**Requirement**
Could you transcribe exactly the lines from the one containing "Task: Enable the Logging checkbox" through the last line of the records below, leaving out the pictures?

Start of Given data

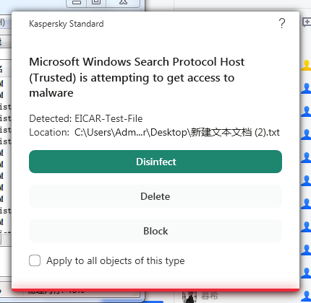Select the Block action button
This screenshot has height=303, width=311.
pyautogui.click(x=156, y=231)
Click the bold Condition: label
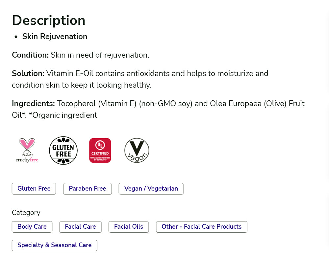Screen dimensions: 329x260 coord(30,55)
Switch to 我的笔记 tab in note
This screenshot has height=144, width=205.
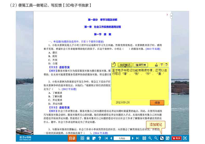[125, 65]
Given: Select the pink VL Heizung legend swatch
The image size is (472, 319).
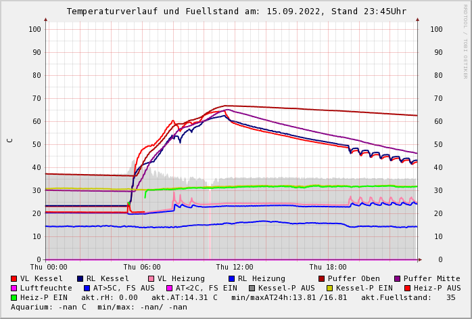Looking at the screenshot, I should coord(151,278).
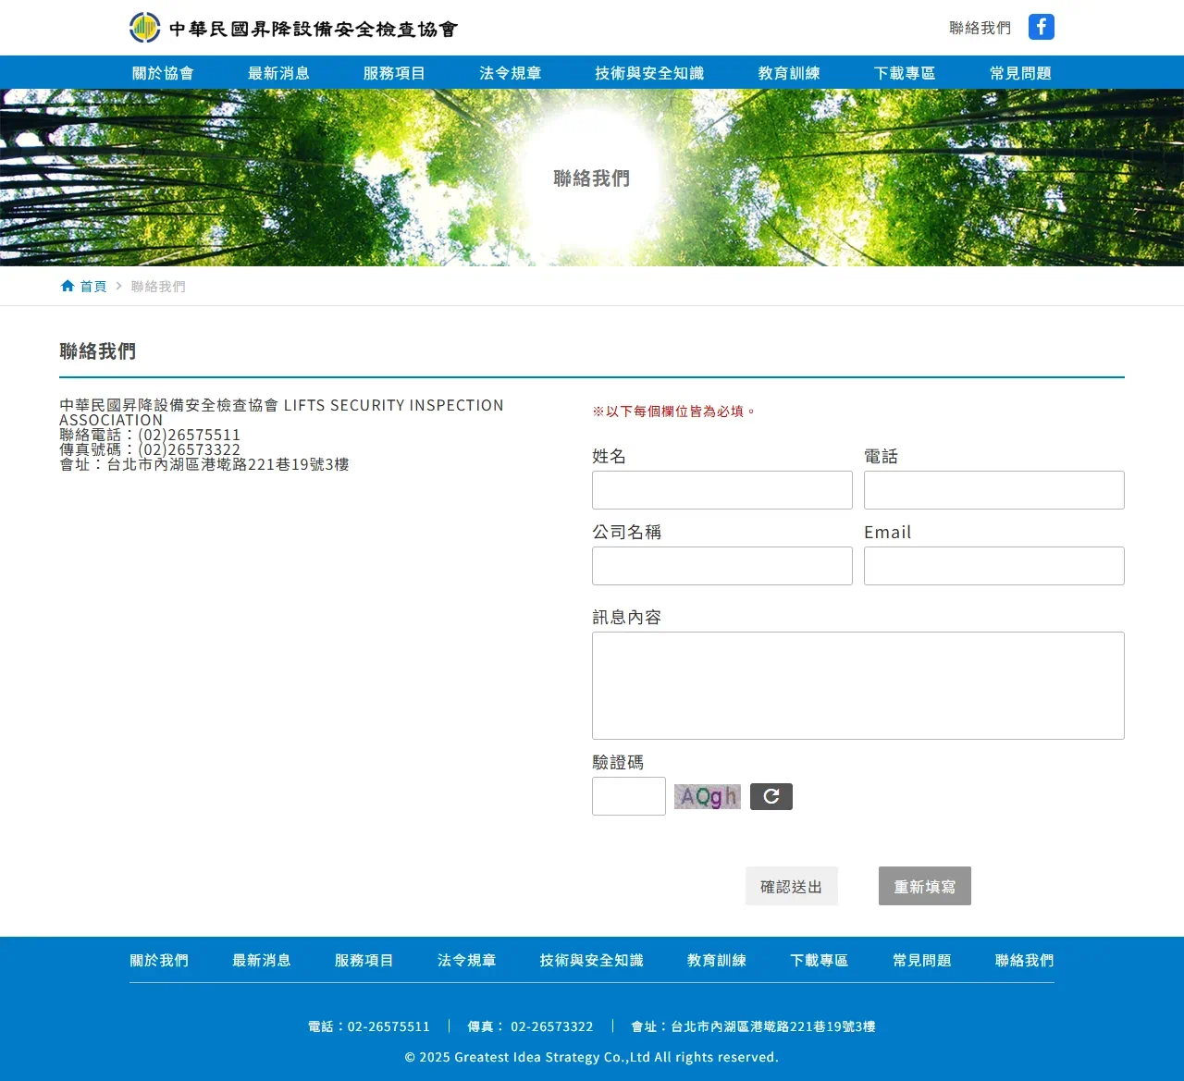Open 關於我們 in the footer menu

(159, 960)
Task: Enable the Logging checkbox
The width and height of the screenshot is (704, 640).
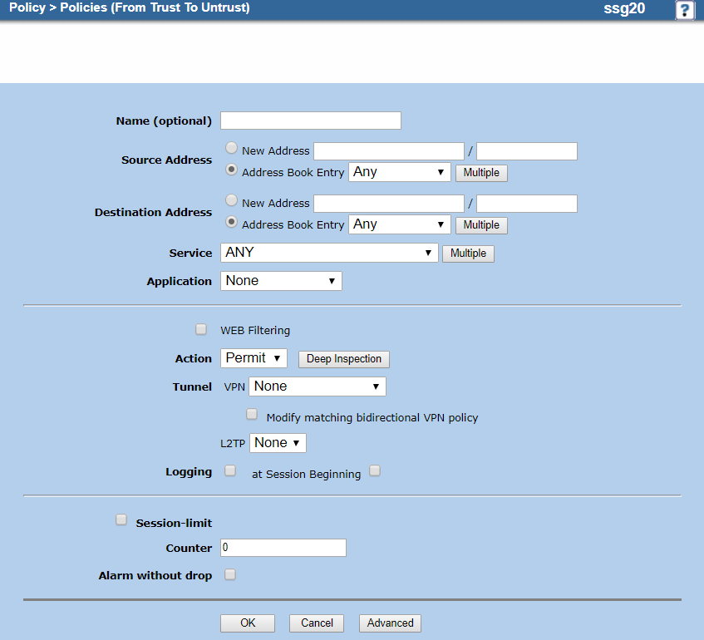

End of Given data

**Response to this exercise**
Task: Enable the Logging checkbox
The width and height of the screenshot is (704, 640).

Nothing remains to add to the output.